> **Task**: Please list the bold labels of the bullet points under "Key Insights" in the Equilibrium Propagation excerpt.

> **Extract provided**:
((
This approximates the gradient of the cost function!

### Key Insights
- **Local learning**: Updates depend only on local equilibrium states
- **Biologically plausible**: No need for backpropagation
- **Energy-based**: Naturally handles deep networks
- **Equivalence to backprop**: Under certain conditions, EP ≈ backpropagation

In [None]:
# Compare with a simple baseline (random predictions)
print("Comparison with random baseline:")
random_accuracy = 10.0  # 10% for 10-class classification
ep_accuracy = 100 - val_errors[-1]

print(f"Random baseline accuracy: {random_accuracy:.1f}%")
print(f"Equilibrium Propagation accuracy: {ep_accuracy:.1f}%")
print(f"Improvement: {ep_accuracy - random_accuracy:.1f} percentage points")

# Show energy evolution during training
plt.figure(figsize=(10, 4))

plt.subplot(1, 2, 1)
plt.plot(train_errors, 'b-', linewidth=2)
plt.axhline(y=random_accuracy, color='r', linestyle='--', label='Random baseline')
plt.xlabel('Epoch')
plt.ylabel('Error (%)')
plt.title('Training Progress')
plt.legend()
plt.grid(True)

plt.subplot(1, 2, 2)
# Show final learned weights (first layer)
W1 = net.weights[0].detach().cpu().numpy()
plt.imshow(W1[:100, :100], cmap='RdBu', aspect='auto')
plt.title('Learned Weight Matrix (subset)')
plt.xlabel('Hidden units')
plt.ylabel('Input pixels')
plt.colorbar()

plt.tight_layout()
plt.show()
))
> **Recorded information**:
((
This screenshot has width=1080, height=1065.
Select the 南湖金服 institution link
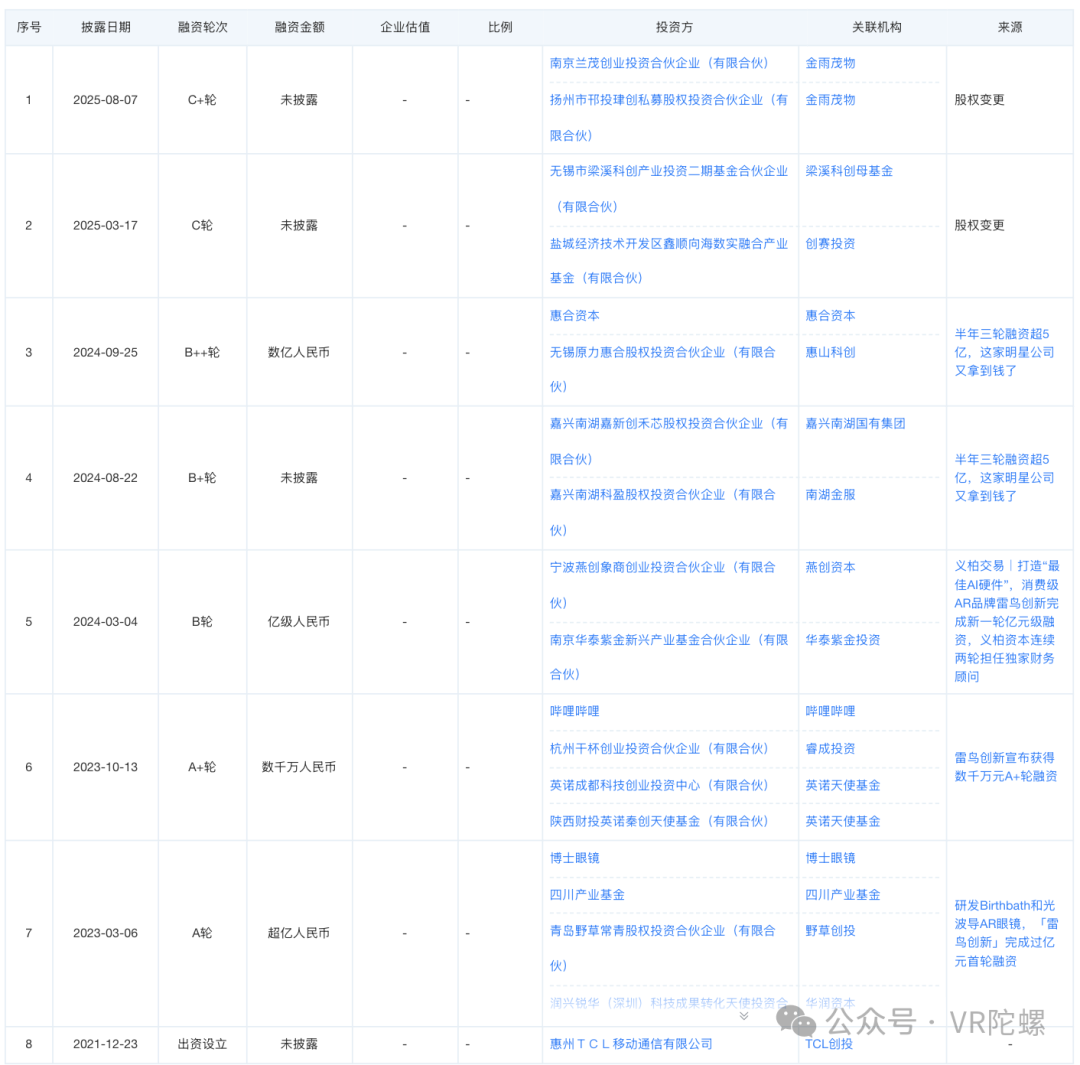tap(830, 494)
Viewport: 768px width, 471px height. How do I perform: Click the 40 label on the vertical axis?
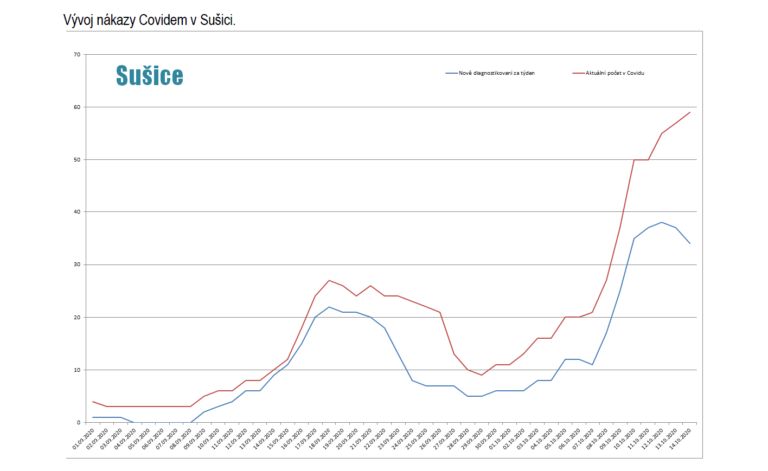[77, 212]
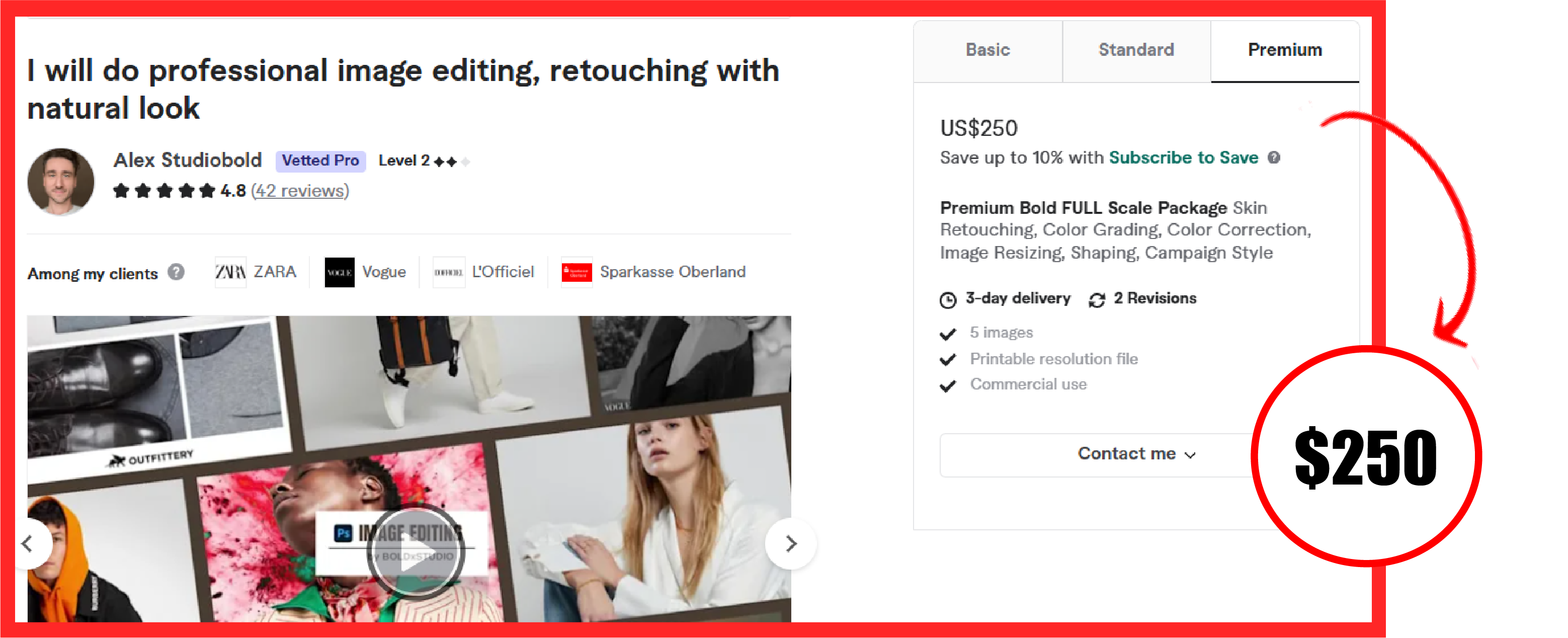Switch to the Standard package tab
Screen dimensions: 1568x638
(1136, 50)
))
> **Task result**:
- Local learning
- Biologically plausible
- Energy-based
- Equivalence to backprop